What you have to do ::
Both the line with "Instruction: Click the Pranger" and the line with "The height and width of the screenshot is (1092, 1094)." in the records below must appear in the output, along with every line between them, exactly and with nothing added.

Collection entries
# # # #
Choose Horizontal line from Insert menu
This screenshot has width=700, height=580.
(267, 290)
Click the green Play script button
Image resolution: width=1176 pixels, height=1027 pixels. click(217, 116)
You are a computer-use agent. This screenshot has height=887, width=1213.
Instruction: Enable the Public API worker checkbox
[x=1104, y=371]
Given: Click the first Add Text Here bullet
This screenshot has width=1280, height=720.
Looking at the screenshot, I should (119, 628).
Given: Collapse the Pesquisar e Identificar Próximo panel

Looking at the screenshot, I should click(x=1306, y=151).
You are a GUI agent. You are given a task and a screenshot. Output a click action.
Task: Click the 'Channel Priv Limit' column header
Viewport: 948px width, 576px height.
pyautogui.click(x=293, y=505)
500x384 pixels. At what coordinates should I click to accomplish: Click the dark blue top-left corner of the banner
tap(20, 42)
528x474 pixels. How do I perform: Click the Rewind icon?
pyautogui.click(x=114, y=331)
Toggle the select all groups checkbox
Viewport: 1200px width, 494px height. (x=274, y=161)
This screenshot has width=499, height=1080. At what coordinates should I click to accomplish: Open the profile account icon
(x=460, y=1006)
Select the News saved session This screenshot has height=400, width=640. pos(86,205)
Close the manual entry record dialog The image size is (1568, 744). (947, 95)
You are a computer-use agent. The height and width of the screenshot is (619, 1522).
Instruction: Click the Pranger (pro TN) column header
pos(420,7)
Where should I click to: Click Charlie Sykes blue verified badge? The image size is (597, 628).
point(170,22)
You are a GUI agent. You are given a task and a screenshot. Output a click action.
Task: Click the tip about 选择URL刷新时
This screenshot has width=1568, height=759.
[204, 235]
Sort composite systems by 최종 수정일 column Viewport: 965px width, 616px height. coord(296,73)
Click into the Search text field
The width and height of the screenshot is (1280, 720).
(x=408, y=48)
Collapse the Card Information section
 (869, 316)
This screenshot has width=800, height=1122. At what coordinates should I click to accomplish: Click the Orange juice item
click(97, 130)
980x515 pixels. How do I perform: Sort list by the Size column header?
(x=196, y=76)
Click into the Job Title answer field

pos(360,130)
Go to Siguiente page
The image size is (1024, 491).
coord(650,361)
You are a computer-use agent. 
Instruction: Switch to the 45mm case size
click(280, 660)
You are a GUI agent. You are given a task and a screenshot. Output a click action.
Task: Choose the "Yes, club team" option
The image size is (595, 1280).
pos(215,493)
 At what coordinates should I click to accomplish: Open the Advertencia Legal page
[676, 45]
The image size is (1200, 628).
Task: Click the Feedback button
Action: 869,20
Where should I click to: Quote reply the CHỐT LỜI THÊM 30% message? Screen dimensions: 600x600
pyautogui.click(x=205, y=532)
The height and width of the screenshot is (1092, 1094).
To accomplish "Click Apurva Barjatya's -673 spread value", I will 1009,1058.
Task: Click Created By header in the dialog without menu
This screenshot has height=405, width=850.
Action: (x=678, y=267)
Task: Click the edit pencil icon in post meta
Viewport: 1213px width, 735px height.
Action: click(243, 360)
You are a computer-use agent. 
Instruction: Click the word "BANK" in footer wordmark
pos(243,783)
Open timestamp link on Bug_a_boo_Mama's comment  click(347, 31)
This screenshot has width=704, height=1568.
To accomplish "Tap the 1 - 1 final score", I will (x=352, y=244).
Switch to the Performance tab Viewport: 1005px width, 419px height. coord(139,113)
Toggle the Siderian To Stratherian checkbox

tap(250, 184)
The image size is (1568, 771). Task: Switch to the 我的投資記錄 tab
# # # #
Written reply ::
Instruction: Click the Pranger (pro TN) column header
pos(420,7)
Where should I click to: Click Charlie Sykes blue verified badge? The image size is (597, 628).
point(170,22)
You are a GUI agent. You are given a task and a screenshot. Output a click action.
Task: Click the tip about 选择URL刷新时
This screenshot has width=1568, height=759.
[204, 235]
Sort composite systems by 최종 수정일 column Viewport: 965px width, 616px height. coord(296,73)
Click into the Search text field
The width and height of the screenshot is (1280, 720).
(x=408, y=48)
Collapse the Card Information section
 (869, 316)
This screenshot has width=800, height=1122. At what coordinates should I click to accomplish: Click the Orange juice item
click(97, 130)
980x515 pixels. How do I perform: Sort list by the Size column header?
(x=196, y=76)
Click into the Job Title answer field

pos(360,130)
Go to Siguiente page
The image size is (1024, 491).
coord(650,361)
You are a computer-use agent. 
Instruction: Switch to the 45mm case size
click(280, 660)
You are a GUI agent. You are given a task and a screenshot. Output a click action.
Task: Choose the "Yes, club team" option
The image size is (595, 1280).
pos(215,493)
 At what coordinates should I click to accomplish: Open the Advertencia Legal page
[676, 45]
The image size is (1200, 628).
Task: Click the Feedback button
Action: 869,20
Where should I click to: Quote reply the CHỐT LỜI THÊM 30% message? Screen dimensions: 600x600
pyautogui.click(x=205, y=532)
The height and width of the screenshot is (1092, 1094).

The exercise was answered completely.